Gold and Silver miners ETFs still flirting with primary bear market signal
The secondary trend is bearish (secondary bearish reaction against the primary bullish trend) as explained here:
Yesterday (Nov 19), the Transports rallied more than 3% from the secondary reaction closing lows and hence the setup for a primary bear market was completed. In case we had any doubts, today the SPY and the Industrials did exceed the +3% threshold. The +3% rallies are displayed with a blue rectangel (see chart below). All in all, now we have to wait for either one of the following developments:
1) Either the secondary reaction closing lows are jointly violated, in which case a primary bear market would be signaled.

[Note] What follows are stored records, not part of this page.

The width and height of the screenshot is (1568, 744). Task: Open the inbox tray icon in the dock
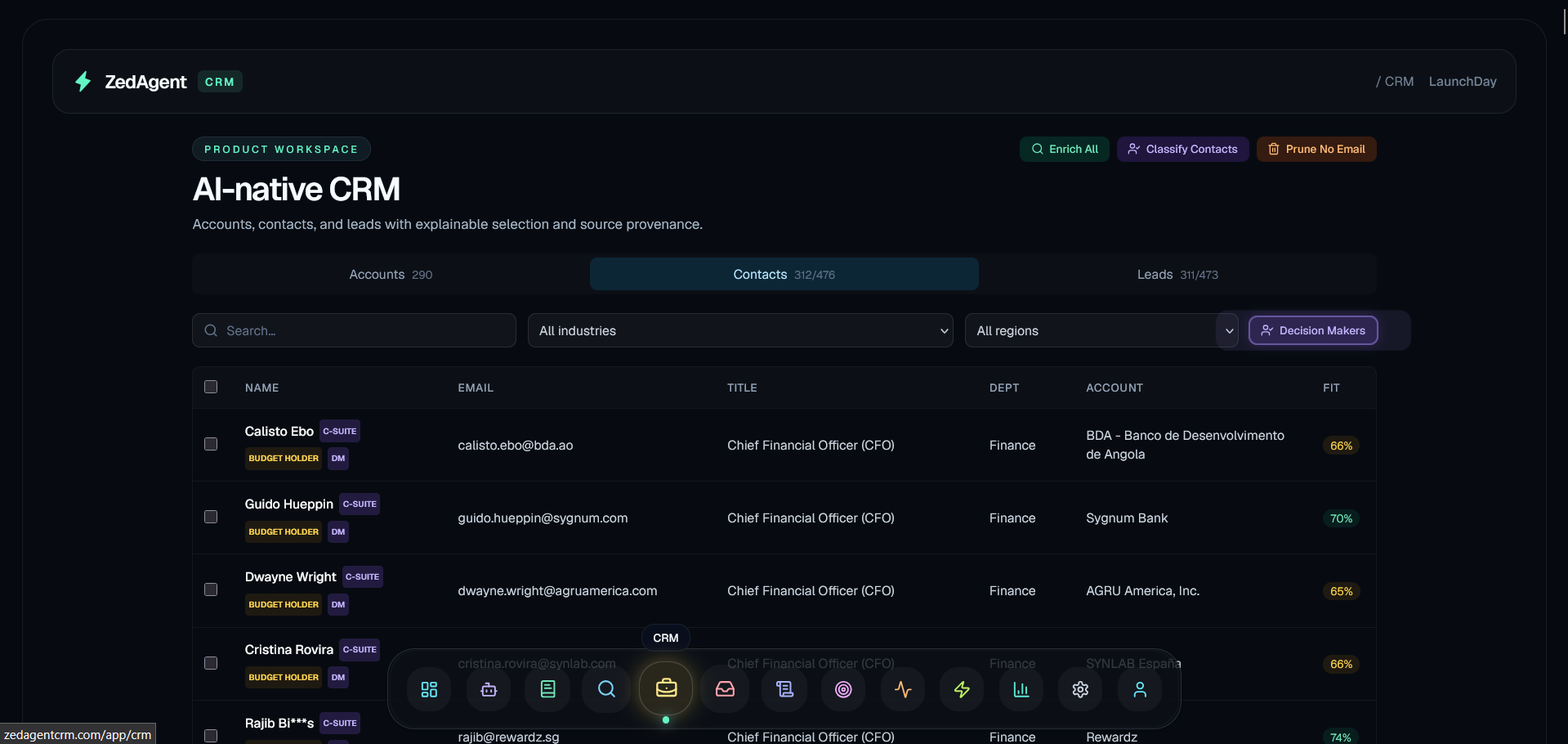[x=725, y=689]
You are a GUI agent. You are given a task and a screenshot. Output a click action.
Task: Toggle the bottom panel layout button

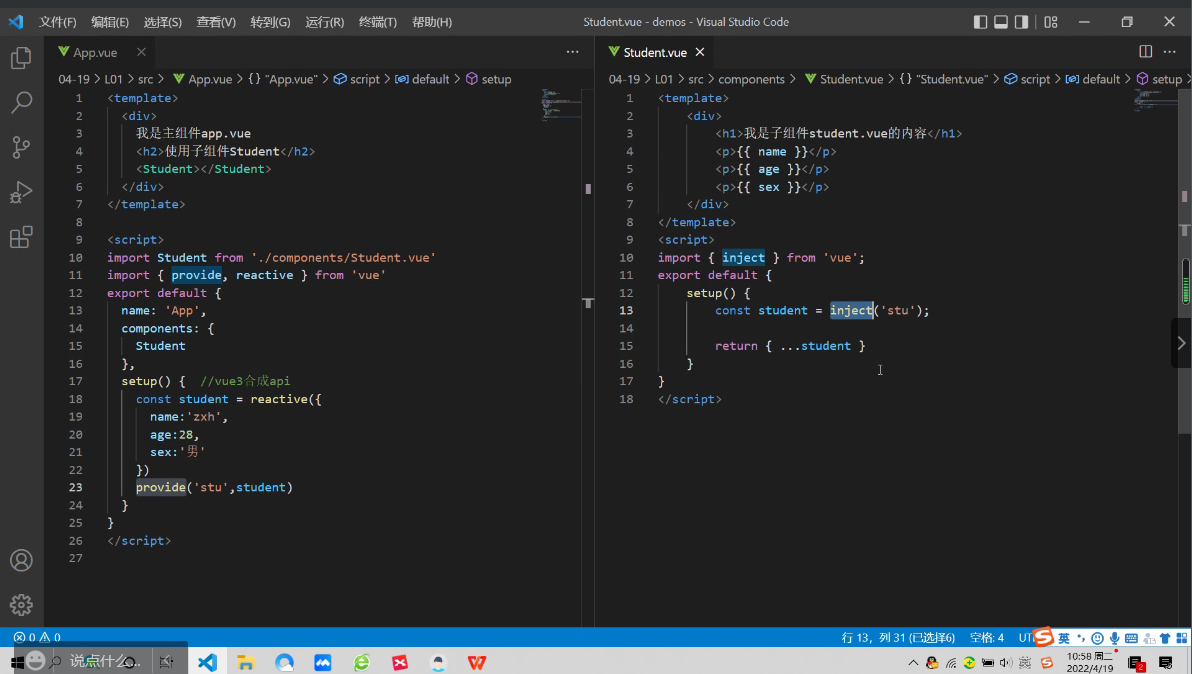(1001, 22)
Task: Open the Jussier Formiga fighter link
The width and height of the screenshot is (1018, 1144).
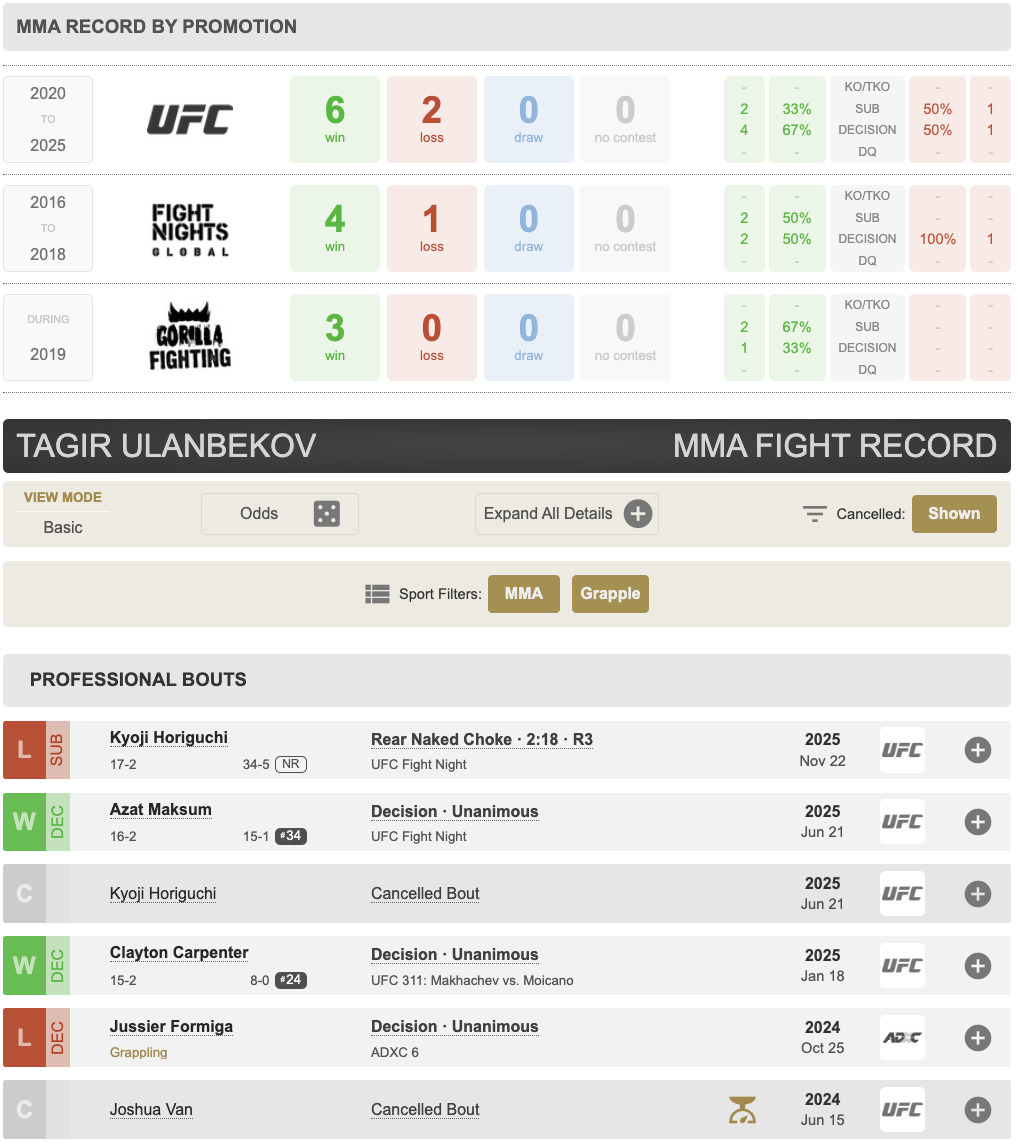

2) Or, the last recorded closing highs are jointly broken out, in which case the primary bull market would be reconfirmed.
The horizontal red lines on the right side of the chart displays the critical level to be violated for a primary bear market to be declared. Below updated charts:
|We are approaching a moment of truth: Either primary bull market reconfirmed or primary bear market|
GOLD AND SILVER
The primary and secondary trend is bearish as explained here.
GOLD AND SILVER MINERS ETF
The primary trend remains bullish as explained here.
SIL has violated its 9/10/2015 closing low (last primary bear market low) unconfirmed by GDX. Both ETF miners are under a strong secondary reaction (displayed by the red rectangles on the chart below).
We have to wait for GDX to confirm. Until then we cannot declare a new primary bear market.